Podany tekst —
···
Trwają prace nad nowymi przepisami o rolnictwie ekologicznym, które mają zacząć obowiązywać z początkiem 2022 roku. Procedowana ustawa rozszerza obowiązujący zakres kar za niesłuszne sugerowanie, że dana żywność jest ekologiczna. Sankcje będą obowiązywać nie tylko za wprowadzanie takich produktów do obrotu, ale też stosowanie nieprawdziwych oznaczeń „eko” czy „bio” w reklamach i opisach handlowych. Nowe przepisy mają określić także kwestię nadzoru nad produkcją ekologiczną, ułatwić import dozwolonych przy takich uprawach nawozów oraz wprowadza opłatę za wykorzystanie środków ochrony roślin.
– Żywność ekologiczna, czyli żywność organiczna, zyskuje na popularności i z całą pewnością ten trend utrzyma się w najbliższym czasie, bo jest to spójne z całą polityką, którą w tej chwili prowadzi Komisja Europejska – mówi agencji informacyjnej Newseria Biznes Joanna Olszak, doradca ds. prawa żywnościowego w IGI Food Consulting. – Ta polityka polega na tym, żeby stawiać na żywność ekologiczną, zrównoważoną, na bioróżnorodność, więc z całą pewnością będzie to kształtować dalej trendy, którymi kierują się konsumenci przy wyborze żywności.
···
Dostępne dane —
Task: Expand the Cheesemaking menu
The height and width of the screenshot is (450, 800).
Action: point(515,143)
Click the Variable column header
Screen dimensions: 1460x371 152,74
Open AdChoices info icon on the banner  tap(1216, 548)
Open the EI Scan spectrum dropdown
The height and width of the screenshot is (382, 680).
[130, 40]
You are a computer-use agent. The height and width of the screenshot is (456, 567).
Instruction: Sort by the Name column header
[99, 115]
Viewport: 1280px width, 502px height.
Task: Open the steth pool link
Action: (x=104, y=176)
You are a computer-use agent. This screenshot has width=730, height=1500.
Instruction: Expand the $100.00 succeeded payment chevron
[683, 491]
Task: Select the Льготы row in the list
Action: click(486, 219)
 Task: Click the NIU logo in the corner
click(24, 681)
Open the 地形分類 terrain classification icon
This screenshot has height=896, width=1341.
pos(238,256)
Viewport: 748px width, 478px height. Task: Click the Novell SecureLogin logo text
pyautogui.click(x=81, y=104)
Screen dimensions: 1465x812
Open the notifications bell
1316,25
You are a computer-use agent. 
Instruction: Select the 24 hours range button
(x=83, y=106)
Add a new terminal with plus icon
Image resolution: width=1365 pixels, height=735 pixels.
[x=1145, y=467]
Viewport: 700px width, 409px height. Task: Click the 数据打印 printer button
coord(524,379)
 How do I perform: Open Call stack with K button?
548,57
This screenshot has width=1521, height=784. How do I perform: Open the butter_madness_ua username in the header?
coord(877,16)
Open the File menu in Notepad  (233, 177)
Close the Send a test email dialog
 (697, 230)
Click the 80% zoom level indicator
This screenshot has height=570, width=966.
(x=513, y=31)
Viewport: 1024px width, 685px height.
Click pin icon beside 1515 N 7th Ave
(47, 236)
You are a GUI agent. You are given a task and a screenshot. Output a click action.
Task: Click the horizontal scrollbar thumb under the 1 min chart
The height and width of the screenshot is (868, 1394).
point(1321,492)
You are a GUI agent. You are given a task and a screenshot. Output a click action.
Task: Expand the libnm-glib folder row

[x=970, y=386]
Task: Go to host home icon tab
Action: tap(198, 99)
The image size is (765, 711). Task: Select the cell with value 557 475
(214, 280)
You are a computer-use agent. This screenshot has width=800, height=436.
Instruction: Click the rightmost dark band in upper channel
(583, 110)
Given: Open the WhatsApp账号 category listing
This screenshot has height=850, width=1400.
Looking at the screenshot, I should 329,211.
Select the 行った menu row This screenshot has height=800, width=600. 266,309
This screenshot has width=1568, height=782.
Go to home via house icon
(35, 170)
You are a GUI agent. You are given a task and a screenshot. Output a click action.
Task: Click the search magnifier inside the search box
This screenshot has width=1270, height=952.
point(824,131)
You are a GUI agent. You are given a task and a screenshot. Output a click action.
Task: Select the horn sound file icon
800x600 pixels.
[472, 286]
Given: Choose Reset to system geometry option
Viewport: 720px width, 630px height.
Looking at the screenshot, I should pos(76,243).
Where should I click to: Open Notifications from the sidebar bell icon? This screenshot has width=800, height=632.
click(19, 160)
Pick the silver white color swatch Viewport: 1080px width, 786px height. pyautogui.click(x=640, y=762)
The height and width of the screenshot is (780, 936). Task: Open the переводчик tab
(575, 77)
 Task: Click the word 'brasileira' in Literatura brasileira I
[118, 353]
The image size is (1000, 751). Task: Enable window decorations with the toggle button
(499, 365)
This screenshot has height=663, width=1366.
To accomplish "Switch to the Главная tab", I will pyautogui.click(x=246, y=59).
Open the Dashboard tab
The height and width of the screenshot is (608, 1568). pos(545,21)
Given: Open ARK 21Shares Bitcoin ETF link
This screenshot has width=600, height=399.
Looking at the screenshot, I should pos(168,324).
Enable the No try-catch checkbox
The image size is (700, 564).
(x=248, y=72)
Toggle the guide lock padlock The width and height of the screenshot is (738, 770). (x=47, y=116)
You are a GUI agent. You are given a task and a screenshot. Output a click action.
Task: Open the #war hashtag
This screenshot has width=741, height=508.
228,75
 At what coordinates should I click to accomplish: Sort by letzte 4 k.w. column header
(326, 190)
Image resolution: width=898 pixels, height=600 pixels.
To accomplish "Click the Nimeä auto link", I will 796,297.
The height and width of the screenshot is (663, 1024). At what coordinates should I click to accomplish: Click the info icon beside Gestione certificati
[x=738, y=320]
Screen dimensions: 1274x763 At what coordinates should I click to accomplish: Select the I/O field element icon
···
Wypisz bez zmian fragment tekstu o rolnictwie ekologicznym: zacznij od słów „Trwają prace nad”, a skończ po słowach „środków ochrony roślin.”.

Trwają prace nad nowymi przepisami o rolnictwie ekologicznym, które mają zacząć obowiązywać z początkiem 2022 roku. Procedowana ustawa rozszerza obowiązujący zakres kar za niesłuszne sugerowanie, że dana żywność jest ekologiczna. Sankcje będą obowiązywać nie tylko za wprowadzanie takich produktów do obrotu, ale też stosowanie nieprawdziwych oznaczeń „eko” czy „bio” w reklamach i opisach handlowych. Nowe przepisy mają określić także kwestię nadzoru nad produkcją ekologiczną, ułatwić import dozwolonych przy takich uprawach nawozów oraz wprowadza opłatę za wykorzystanie środków ochrony roślin.